In a possible implementation manner, the model obtaining module 91 is configured to connect the plurality of first feature extraction units according to a double-chain bi-chain-structured connection manner, a chain-structured connection manner, or a dense-connected connection manner, so as to obtain a unit chain; and respectively connecting an input network and an output network at two ends of the unit chain to obtain a first voice recognition model.

In a possible implementation manner, the network adding module 92 is configured to add at least one feature extraction network to the first feature extraction unit in a different manner, and connect with the attention network to obtain different candidate speech recognition models.

In a possible implementation manner, the network adding module 92 is configured to add at least one feature extraction network to the first feature extraction unit, and connect the feature extraction network and the attention network in a double-chain bi-chain-structured connection manner, a chain-structured connection manner, or a dense-connected connection manner to obtain the candidate speech recognition model.

In one possible implementation manner, the first speech recognition model comprises a plurality of first feature extraction units, and the connection manner among the plurality of first feature extraction units is determined; the connection mode of the plurality of networks in the first feature extraction unit is different from the connection mode between the plurality of first feature extraction units.

In one possible implementation manner, the first speech recognition model includes N-1 first feature extraction units and N unit groups, each unit group includes M second feature extraction units, N is an integer greater than 1, M is a positive integer, the second feature extraction unit does not include an attention network, and a connection manner of the network in the first speech recognition model is: the two ends of the first speech recognition model are an input network and an output network, a unit group is connected behind the input network, a unit group is connected in front of the output network, and a first feature extraction unit is connected between every two unit groups.

In one possible implementation, referring to fig. 10, the apparatus further includes:

a model updating module 94 for creating a fourth feature extraction unit identical to the third feature extraction unit in response to a selection operation of the third feature extraction unit in the second speech recognition model; and adding the fourth feature extraction unit into the second voice recognition model, and connecting the fourth feature extraction unit with the third feature extraction unit to obtain the updated second voice recognition model.

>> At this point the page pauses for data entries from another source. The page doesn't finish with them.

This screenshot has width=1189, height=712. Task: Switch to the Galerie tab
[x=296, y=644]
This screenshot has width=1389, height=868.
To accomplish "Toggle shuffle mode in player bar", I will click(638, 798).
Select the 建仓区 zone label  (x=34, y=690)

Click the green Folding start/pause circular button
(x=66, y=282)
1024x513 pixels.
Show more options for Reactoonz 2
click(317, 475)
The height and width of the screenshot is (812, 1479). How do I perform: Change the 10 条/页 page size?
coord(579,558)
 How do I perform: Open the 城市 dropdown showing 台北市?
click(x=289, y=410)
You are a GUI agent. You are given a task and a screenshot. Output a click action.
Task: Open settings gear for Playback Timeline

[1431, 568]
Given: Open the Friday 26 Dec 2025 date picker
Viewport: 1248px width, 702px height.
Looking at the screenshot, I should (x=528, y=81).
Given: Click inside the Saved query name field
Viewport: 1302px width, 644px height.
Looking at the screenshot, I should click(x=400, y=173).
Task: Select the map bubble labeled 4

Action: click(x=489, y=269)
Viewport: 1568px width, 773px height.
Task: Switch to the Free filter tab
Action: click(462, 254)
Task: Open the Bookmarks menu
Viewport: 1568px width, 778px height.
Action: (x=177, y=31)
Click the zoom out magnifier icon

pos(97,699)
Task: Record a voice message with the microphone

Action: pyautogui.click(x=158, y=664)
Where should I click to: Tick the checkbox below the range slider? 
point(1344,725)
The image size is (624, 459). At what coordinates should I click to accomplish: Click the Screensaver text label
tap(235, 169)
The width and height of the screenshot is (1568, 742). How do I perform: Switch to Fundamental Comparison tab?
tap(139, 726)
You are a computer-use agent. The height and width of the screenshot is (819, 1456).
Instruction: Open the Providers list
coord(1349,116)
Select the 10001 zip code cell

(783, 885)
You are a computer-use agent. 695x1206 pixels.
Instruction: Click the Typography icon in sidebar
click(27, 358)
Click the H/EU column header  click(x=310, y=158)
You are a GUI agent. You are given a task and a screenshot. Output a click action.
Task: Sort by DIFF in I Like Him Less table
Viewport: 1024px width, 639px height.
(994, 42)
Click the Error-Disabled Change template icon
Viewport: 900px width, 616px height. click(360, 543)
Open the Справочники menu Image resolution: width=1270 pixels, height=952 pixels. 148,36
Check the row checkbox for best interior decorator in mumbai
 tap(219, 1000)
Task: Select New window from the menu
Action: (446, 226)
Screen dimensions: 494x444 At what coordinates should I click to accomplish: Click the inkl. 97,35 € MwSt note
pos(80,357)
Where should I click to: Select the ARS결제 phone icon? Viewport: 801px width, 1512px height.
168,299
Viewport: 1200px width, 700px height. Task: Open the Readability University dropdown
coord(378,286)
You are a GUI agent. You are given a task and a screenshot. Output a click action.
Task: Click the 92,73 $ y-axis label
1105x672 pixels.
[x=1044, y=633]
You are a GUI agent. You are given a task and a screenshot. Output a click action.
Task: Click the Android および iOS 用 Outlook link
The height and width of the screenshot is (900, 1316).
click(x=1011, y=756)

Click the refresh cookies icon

In a possible implementation manner, in the process of performing speech recognition based on the second speech recognition model, the shape of the speech feature input to the attention network is C × T × F, which indicates that the number of channel dimensions included in the speech feature is C, the number of time dimensions is T, the number of frequency dimensions is F, and C, T and F are positive integers;

the process of performing voice recognition based on the attention network comprises the following steps:

transforming the shape of the speech feature into T x Z, such that the transformed speech feature no longer contains a channel dimension and a frequency dimension, and the feature size in each time dimension is Z, wherein Z is the product of C and F;

and determining attention weight corresponding to the voice feature based on the converted voice feature, performing weighting processing on the converted voice feature based on the attention weight, recovering the shape of the voice feature after the weighting processing to C T F, and outputting the voice feature after the shape recovery.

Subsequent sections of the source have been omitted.